• [Brief]:
Below are records. Copy every line with "more" in it.

Stored data
☆ ☆ ☆ ☆

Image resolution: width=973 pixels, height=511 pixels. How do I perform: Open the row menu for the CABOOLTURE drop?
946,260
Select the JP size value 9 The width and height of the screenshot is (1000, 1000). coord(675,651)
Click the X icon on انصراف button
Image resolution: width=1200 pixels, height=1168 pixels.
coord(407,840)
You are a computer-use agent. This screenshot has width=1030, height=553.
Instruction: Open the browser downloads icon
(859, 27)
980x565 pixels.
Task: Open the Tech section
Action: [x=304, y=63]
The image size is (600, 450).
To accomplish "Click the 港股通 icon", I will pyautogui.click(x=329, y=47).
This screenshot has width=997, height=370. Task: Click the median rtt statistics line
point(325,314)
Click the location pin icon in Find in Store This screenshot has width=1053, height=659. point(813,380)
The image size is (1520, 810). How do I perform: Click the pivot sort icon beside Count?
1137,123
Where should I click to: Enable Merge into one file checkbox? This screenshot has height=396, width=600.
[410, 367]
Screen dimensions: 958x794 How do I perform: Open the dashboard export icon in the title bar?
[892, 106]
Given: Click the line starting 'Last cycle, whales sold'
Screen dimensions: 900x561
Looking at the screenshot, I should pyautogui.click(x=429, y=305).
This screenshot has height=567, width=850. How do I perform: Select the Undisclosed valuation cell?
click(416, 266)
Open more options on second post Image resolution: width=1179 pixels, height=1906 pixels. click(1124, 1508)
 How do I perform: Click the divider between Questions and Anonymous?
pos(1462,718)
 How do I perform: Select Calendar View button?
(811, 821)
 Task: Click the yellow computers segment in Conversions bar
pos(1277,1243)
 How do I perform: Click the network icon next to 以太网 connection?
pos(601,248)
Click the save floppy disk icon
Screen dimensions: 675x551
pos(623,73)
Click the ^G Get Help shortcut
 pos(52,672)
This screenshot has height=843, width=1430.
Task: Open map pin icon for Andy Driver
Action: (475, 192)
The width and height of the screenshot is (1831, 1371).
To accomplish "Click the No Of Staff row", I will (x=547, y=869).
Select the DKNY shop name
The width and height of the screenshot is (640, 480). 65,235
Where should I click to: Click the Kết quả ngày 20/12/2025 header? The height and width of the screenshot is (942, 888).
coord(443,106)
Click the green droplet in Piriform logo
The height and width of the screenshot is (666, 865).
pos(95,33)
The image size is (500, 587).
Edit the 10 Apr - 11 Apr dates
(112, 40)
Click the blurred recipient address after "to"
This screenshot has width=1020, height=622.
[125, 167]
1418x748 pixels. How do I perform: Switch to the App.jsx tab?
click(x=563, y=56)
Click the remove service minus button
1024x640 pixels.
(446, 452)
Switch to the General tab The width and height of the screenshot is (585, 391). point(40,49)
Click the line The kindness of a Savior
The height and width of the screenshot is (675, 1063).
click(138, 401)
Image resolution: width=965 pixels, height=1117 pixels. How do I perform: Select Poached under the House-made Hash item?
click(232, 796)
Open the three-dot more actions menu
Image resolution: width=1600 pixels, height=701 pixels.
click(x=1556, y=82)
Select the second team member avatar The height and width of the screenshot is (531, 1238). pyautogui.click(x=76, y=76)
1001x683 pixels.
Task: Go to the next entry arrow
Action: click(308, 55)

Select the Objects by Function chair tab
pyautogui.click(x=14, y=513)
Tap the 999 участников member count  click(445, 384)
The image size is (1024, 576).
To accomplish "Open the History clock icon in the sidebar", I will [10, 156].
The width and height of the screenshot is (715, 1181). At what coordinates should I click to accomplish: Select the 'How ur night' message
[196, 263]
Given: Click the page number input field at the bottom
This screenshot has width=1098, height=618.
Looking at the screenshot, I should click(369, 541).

☆ ☆ ☆ ☆

• [Final answer]:
Open more options on second post Image resolution: width=1179 pixels, height=1906 pixels. click(1124, 1508)
Open the three-dot more actions menu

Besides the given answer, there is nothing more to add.